The Beach Tiger Beetle8:14 PM
The northeastern beach tiger beetle has been described as a handsome, sand-colored insect. The white to light tan wing covers on the insect's back are often marked with fine dark lines. The head and thorax (chest area) are bronze-green. Overall length varies from 1/2 to 3/5 inch (13-15.5 mm). True to their name, they grasp prey with long, sickle-like mandibles (mouthparts) in an aggressive, "tiger-like" manner. Larvae are also predatory and similarly equipped. Early records indicate that the northeastern beach tiger beetle occurred in "great swarms in July" along coastal beaches from Martha's Vineyard south to New Jersey and on both sides of Chesapeake Bay in Virginia and Maryland. It was very common on Rhode Island and Long Island beaches. Ideal habitat for the adult beetles and their larvae are wide, undisturbed, dynamic, fine sand beaches. The most important consideration, though, is limited use and disturbance by vehicles and humans.
Status: Data Deficient by IUCN, but listed as endangered by Maryland and Massachusetts. Threatened status has been proposed by Virginia.
Population: Today, it is extinct in the northern Atlantic Coast with the exception of a tiny population of fewer than 40 adults on Martha's Vineyard, Massachusetts. This is the only known population north of Maryland. Over 50 sites occur in the Chesapeake Bay area; half of these have over 100 adults.
Biology: Northeastern beach tiger beetles have a full, two-year life cycle. Adults emerge in late June, reach peak abundance by mid-July, and decline through early September. They feed, mate and bask at the water's edge on warm, sunny days. Foraging occurs in the damp sand of the intertidal zone; prey species include lice, fleas, and flies. Adults also regularly scavenge dead crabs and fish. Females deposit their eggs in the sand after mating, higher up the beach in the dunes.
Eggs hatch and larvae appear in late July and August. Larvae experience three developmental stages or "instars. Larvae live in vertical burrows located in the upper intertidal to high drift zone, where prey is most abundant. Larvae forage from their burrows, preying on passing insects. Their primary food sources are beach fleas, lice, flies and ants. Larvae are regularly covered during high tide; sand moisture is important. Larvae lack a hard shell and are subject to desiccation. Larvae grow in size and burrow deeper, going from 4 to 6-7 to 9-14 inches into the sand.
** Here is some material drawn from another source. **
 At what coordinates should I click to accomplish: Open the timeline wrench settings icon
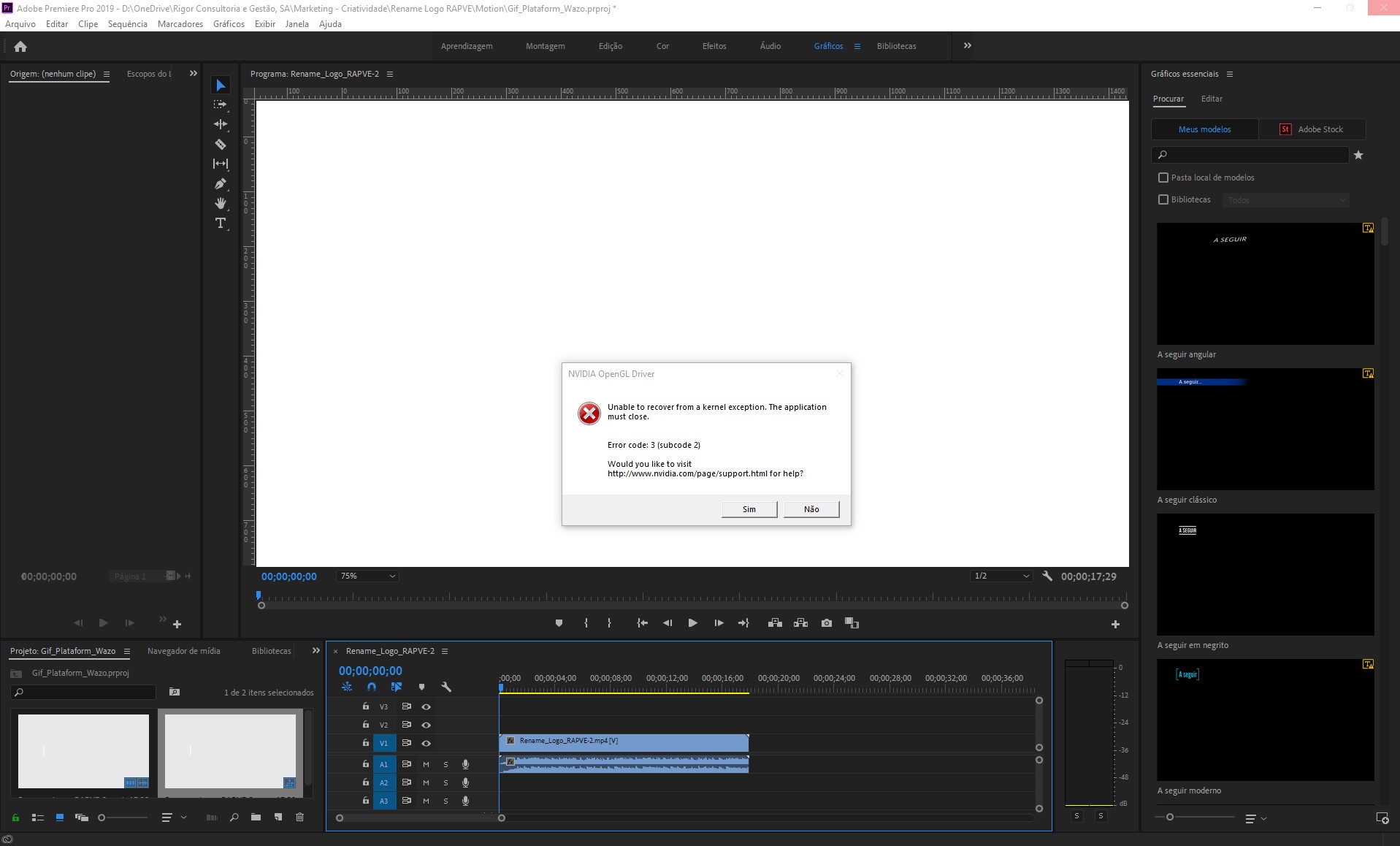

Threat: Weather factors such as flood tides, hurricanes, erosion and winter storms, mortality due to predators and parasites, and recreational beach use all contribute to the population declines. Natural enemies of adults include robber flies, birds and spiders. Larvae are preyed upon by parasitic, wingless wasps, which lay their eggs on the tiger beetle larvae. The larval wasps develop by eating the larval tiger beetles. The natural balance between the beetles and their primary predators has also been altered by habitat degradation and other factors. In some cases, these natural enemies may now pose a significant threat to the beetles.
Conservation Underway: Detailed knowledge of certain aspects of distribution, annual and seasonal abundance, and ecology have only recently been gained, and much remains to be learned. Controlling access to beach areas and limiting foot traffic and off-road vehicle use are being considered and/or implemented at known locations of the northeastern beach tiger beetle. The Service's Virginia Field Office is working with Bavon Beach property owners and other partners to develop and fund the construction of a breakwater system with beach and dune replenishment and restoration. The system would help increasing habitat for the tiger beetle.